▸ QUOTED PASSAGE
** begin **
# Dove Hunting



## Urban Fisher (Aug 13, 2014)

I was pondering something and I was hoping for some feedback. I have dove hunted many times over the years. Of course all of it was with shot guns and hitting them in flight. I saw a video from Joerg Sprave about a pouch he made that had like two half bowles in the pouch. So basically when the pouch was closed for shooting it had a small hollow ball to put ammo in. I hope that makes sense. So I was thinking if I made or if someone sells pouches that can hold say 5-7 bb's in it, would it be possible to effectively take down a dove in flight? Many around here fly pretty low and I don't think range would be an issue.


----------



## Jacktrevally (Feb 14, 2011)

Gary aka Flatband sells double cup pouch. That would definetly hold 7 bb's into, however I reckon bb's are too small to hunt dove with a slingshot.


----------



## Winnie (Nov 10, 2010)

Good luck. I swear doves can see and avoid my shot - even with a shotgun. Those suckers are hard to hit.

I might suggest some bb lead shot instead of steel though. You will get a bit more inertia.

winnie


----------



## D.Nelson (Feb 20, 2014)

My dad used to put a bunch of shot into tin foil back in the day, he swore by it. I suppose you could use tissue as well, anyways, it opens up after you shoot it, like a shotgun.


----------



## Charles (Aug 26, 2010)

In general, I think the energy is way too low. Even if you manage to launch a bunch at around 200 fps, those small shot will loose velocity very quickly. With only 5 or 10 in the pouch, I doubt your chances of hitting a dove with more than one pellet, if that. And one or two pellets at low velocity are not likely to bring down the bird.
** end **
▸ RECORDS SUPPLIED
** begin **
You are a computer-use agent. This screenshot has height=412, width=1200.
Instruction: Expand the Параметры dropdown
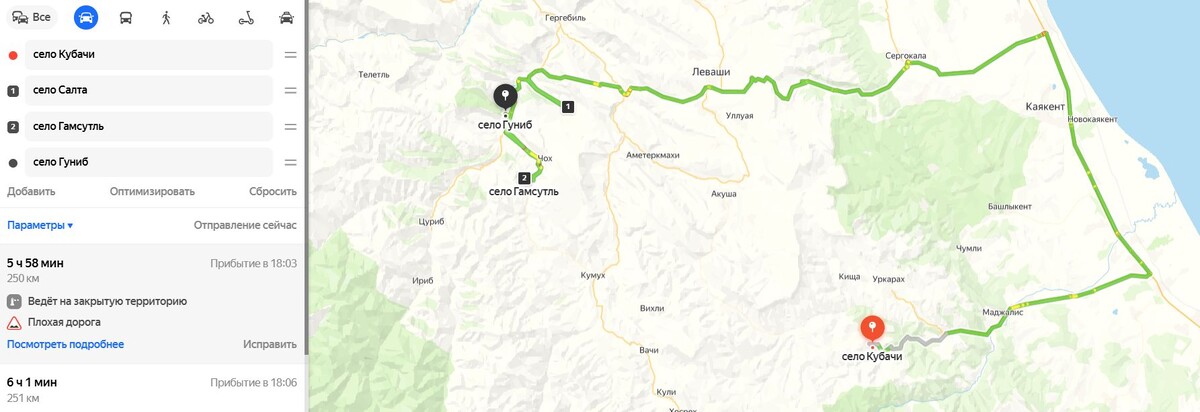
** end **
** begin **
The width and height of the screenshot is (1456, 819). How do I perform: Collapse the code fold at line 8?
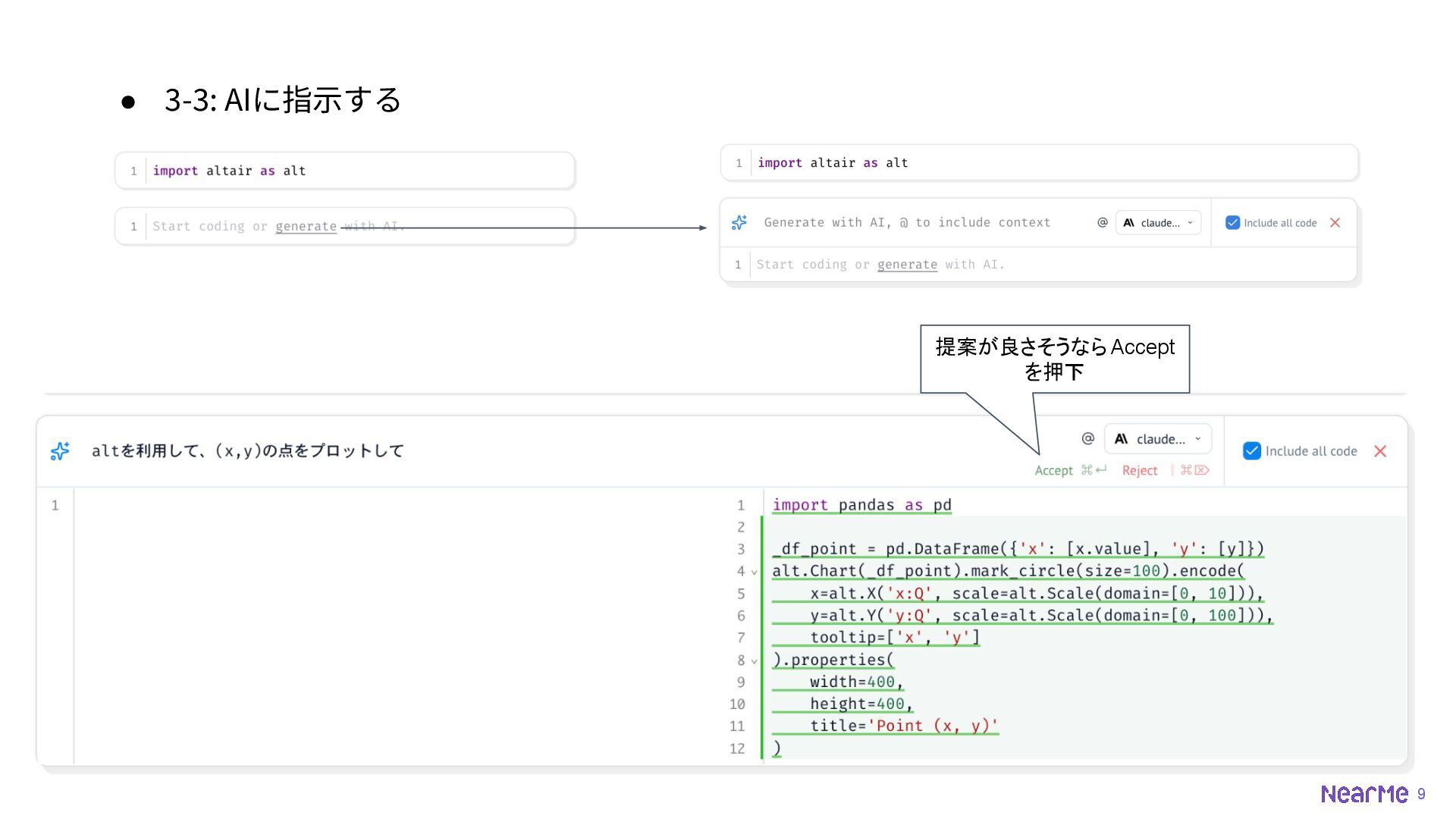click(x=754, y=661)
** end **
▸ GOAL 1
Please duplicate the dove hunting thread word for word, everything from "Gary aka Flatband" down to "(Nov 10, 2010)".
▸ GOAL 2
Continue the dove hunting thread, picking up right after its last sentence.

▸ RESPONSE 1
Gary aka Flatband sells double cup pouch. That would definetly hold 7 bb's into, however I reckon bb's are too small to hunt dove with a slingshot.


----------



## Winnie (Nov 10, 2010)

▸ RESPONSE 2
Try setting up a few stationary targets and see what results you get at 10 meters ... shoot at a few pop cans and soup cans. Put a big piece of paper behind your targets so you will get some idea of what your spread is like.

Cheers .... Charles


----------



## Urban Fisher (Aug 13, 2014)

Thanks for all the replies guys!! Charles I was figuring I would do as you suggested, set up some targets and see what kind of results I should expect.


----------



## Charles (Aug 26, 2010)

Be sure to take photos and let us know how it works out.

Cheers .... Charles


----------



## ghost0311/8541 (Jan 6, 2013)

Learn how to shoot them with a single shot you can do it I am sure.


----------



## zippo (Jul 9, 2014)

I woult love to see that in action !


----------



## Nicholson (Sep 25, 2012)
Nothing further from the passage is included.